When I work with folks to during an ADHD evaluation in Washington DC, Maryland, New York, and beyond, we frequently discuss:

• Sleep and ADHD

• Exercise and ADHD

• Nutrition

• Metabolic biomarkers

• Cardiovascular risk factors

• Inflammation

These interventions are not just about improving symptoms today.

They may help preserve cognitive function for years to come.

The Integrative Psychiatry Perspective

One of the core principles of integrative psychiatry is that the brain does not exist in isolation.

The brain is connected to:

• Metabolism

• Hormones

• Sleep

• Exercise

• Nutrition

• Inflammation

• Cardiovascular health

When we improve these systems, psychiatric symptoms often improve as well.

That does not mean every patient needs a GLP-1 medication.

Far from it.

However, this research reinforces the broader metabolic psychiatry framework:

Healthy metabolism supports healthy brain function.

Important Limitations

Despite the excitement surrounding these findings, several important caveats remain.

GLP-1 medications are not approved for Alzheimer’s prevention.

Human evidence remains limited.

Questions remain regarding:

• Optimal dosing

• Duration of treatment

• Long-term safety

• Effects in healthy individuals

• Prevention versus treatment

Potential side effects also deserve consideration, including:

• Nausea

• Gastrointestinal symptoms

• Loss of lean muscle mass with rapid weight loss

• Cost and access concerns

More prevention-focused trials are urgently needed.

My Takeaway

The most important message from this review is not that everyone should start a GLP-1 medication.

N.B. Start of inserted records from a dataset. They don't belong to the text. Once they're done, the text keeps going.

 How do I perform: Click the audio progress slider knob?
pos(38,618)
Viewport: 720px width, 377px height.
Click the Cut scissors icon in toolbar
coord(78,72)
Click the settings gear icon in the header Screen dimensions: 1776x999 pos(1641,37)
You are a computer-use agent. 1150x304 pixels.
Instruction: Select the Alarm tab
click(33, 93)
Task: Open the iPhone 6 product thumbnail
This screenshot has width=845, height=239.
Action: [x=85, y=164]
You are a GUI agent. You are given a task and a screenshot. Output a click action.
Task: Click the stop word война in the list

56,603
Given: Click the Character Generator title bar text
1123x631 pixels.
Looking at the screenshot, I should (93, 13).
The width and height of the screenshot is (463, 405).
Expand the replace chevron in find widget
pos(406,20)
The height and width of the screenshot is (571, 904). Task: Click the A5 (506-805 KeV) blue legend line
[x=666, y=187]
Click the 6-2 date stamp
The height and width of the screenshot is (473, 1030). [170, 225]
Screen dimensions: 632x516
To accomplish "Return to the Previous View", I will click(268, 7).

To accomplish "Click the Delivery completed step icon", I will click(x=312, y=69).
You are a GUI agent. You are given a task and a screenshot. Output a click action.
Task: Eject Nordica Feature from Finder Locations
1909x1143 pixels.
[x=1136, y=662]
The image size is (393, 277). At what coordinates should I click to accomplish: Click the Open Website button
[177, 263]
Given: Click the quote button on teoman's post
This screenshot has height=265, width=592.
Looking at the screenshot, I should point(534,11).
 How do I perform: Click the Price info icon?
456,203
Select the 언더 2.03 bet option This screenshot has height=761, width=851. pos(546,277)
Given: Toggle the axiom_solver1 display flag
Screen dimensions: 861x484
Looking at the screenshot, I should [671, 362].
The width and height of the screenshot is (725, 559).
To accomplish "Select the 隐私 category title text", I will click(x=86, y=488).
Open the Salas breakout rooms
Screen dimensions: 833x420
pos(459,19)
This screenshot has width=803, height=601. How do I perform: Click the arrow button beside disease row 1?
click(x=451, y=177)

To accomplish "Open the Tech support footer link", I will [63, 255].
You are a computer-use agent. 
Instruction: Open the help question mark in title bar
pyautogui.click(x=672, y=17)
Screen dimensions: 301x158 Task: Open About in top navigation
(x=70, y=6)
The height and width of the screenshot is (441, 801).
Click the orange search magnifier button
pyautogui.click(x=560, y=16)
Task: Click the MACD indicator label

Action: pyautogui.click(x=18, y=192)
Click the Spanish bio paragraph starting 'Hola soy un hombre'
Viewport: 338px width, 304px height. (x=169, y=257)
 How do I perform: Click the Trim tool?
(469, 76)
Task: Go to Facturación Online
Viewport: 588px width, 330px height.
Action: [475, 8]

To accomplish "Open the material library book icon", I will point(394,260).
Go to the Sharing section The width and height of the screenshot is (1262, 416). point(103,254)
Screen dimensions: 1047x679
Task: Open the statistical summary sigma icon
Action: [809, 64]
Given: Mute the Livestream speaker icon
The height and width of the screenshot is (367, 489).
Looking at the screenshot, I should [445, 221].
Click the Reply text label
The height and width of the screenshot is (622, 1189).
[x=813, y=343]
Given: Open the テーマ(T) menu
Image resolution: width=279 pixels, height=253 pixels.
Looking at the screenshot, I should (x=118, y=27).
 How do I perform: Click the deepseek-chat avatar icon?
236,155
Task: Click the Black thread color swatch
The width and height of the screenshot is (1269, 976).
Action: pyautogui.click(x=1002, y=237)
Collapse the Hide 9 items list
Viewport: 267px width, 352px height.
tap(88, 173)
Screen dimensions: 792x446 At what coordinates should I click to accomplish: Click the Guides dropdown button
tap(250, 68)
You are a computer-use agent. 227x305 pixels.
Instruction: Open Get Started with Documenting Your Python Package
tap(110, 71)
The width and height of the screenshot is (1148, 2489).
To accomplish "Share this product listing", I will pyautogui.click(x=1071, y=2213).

The takeaway is that brain health and metabolic health are deeply interconnected.

The future of psychiatry is likely to involve a more comprehensive approach that integrates:

• Mental health

• Metabolic health

• Sleep

• Exercise

• Nutrition

• Cardiovascular risk reduction

• Cognitive preservation

GLP-1 receptor agonists may ultimately become one tool within that larger framework.

For now, the evidence is encouraging but preliminary.

If future human studies confirm what we are seeing in animal models, these medications could become part of a broader strategy aimed at preserving brain health long before Alzheimer’s disease develops.

That is a conversation worth paying attention to.

References

Corcoran E, Kettlety M, Mogul U, Azah JN, Cork SC. The Effects of GLP-1 Receptor Agonists on Alzheimer’s Pathophysiology: A Systematic Review. Molecular and Cellular Neuroscience. 2026.

Norwitz N. “Could GLP-1s Help Prevent Alzheimer’s?” Thread published June 11, 2026.

ELAD Trial Investigators.

EXSCEL Trial Investigators.

Additional observational dementia-risk analyses involving semaglutide and other GLP-1 receptor agonists.